As mensagens trazidas à tona após a decisão do ministro André Mendonça de retirar o sigilo do documento expõem um quadro estarrecedor. Registros de múltiplos encontros, expressões de “gratidão eterna”, conselhos sobre eventuais deslocamentos ao exterior e a revelação de um contrato milionário com o escritório de advocacia da esposa do magistrado — qualificado pelo próprio ex-controlador do Banco Master como “prioridade máxima” — desenham uma teia de relações que afronta os princípios básicos da impessoalidade e do decoro que se espera de um magistrado da mais alto Corte.

Ainda que a PF tenha feito a devida ressalva de que não realizou diligências formais para imputar crimes diretos ao ministro, o patamar do escândalo não se mede apenas pela tipificação penal, mas pelo dano irreparável à imagem do STF.

O bate-boca velado e as manobras entre ministros — que culminaram na decisão de Mendonça de enviar o caso ao Plenário e no afastamento do diretor-geral da PF - reconduzido ao cargo nesta quarta-feira (9) pelo ministro Flávio Dino - escancaram um tribunal rachado. Ao ver seu presidente, Edson Fachin, forçado a mediar conflitos internos e reavaliar inquéritos sem fim, o STF perde a blindagem institucional que ostentou por anos.

Para além dos gabinetes atapetados de Brasília, a tempestade ganha contornos dramáticos no tabuleiro eleitoral. Figura central na condenação de Jair Bolsonaro e na condução dos inquéritos sobre os atos golpistas, Alexandre de Moraes sempre foi o alvo preferencial da oposição.
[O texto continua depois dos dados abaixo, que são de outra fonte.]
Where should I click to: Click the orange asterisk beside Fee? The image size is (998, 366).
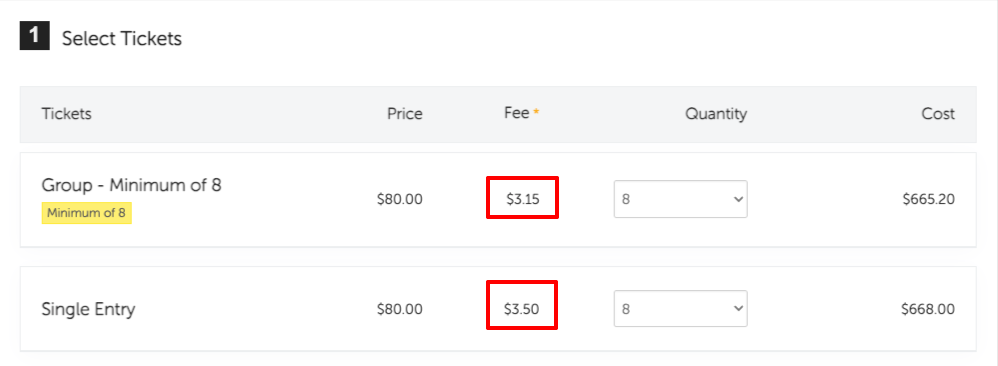(x=537, y=111)
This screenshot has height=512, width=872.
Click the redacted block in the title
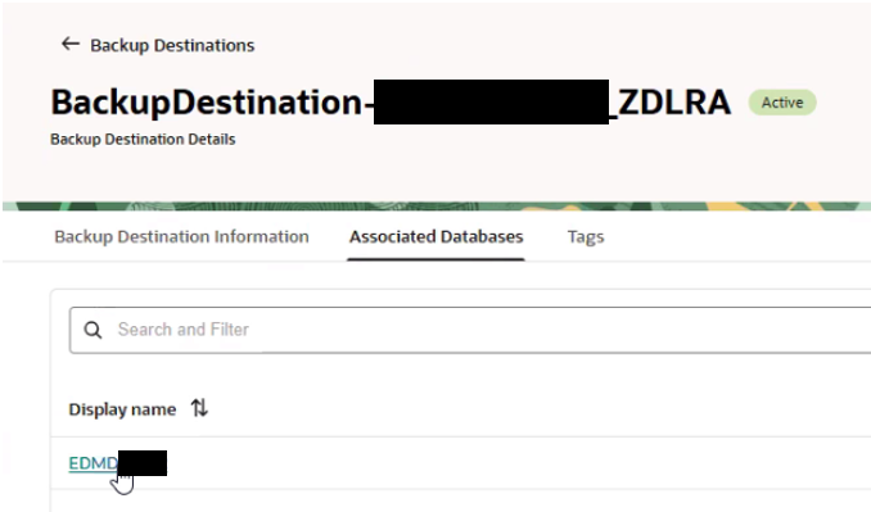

Agora, as suspeitas que o cercam viram munição pesada nas mãos da direita, que utiliza o caso do Banco Master para pregar a nulidade de processos e alimentar a narrativa de que o Judiciário atuou sob motivações políticas.

A um mês das eleições, a crise transborda para as urnas. Enquanto a oposição transforma o desgaste do Supremo em plataforma para eleger senadores com o compromisso de pautar impeachments, o governo e seus aliados se veem emparedados, constrangidos a equilibrar a defesa das instituições com o incômodo pedido de transparência que ecoa inclusive dentro do campo progressista. Não há democracia forte com um Judiciário sob permanente desconfiança.